REQUIREMENT - How many lines of the listing below contain the word "right"? Reply with the number only.
--- SUPPLIED DATA ---
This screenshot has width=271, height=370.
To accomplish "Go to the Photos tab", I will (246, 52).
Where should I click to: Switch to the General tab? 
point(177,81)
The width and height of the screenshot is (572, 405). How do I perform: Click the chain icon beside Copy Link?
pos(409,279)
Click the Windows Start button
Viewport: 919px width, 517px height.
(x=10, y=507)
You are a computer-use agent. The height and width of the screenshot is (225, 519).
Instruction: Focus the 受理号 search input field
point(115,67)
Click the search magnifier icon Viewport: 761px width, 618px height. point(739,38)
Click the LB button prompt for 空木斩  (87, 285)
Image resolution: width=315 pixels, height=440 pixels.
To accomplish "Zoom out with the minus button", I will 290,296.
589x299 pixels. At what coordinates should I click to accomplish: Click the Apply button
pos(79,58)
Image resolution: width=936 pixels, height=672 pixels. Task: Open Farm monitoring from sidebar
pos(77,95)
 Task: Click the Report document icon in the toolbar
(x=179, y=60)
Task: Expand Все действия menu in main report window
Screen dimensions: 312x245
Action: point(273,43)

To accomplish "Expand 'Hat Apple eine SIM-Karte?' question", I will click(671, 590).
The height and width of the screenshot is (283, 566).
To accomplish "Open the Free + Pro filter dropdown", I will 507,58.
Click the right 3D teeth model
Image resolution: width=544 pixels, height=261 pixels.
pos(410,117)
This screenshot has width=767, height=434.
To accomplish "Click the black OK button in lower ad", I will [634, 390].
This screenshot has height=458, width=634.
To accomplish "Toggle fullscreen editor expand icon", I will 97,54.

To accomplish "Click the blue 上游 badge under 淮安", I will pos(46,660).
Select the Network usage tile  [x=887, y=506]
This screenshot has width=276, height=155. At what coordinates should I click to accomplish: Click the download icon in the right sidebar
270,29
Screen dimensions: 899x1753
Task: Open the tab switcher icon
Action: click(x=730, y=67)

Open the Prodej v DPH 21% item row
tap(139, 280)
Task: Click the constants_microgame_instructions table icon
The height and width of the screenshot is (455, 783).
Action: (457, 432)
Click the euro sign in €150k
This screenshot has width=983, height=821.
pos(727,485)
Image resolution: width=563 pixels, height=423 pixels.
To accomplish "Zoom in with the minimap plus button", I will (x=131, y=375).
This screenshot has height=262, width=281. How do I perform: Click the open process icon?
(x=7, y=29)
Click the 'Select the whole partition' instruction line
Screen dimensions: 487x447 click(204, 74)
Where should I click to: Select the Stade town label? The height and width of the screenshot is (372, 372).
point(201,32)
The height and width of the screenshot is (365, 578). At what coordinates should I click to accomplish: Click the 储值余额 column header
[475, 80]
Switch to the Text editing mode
---
CORRECT ANSWER - 2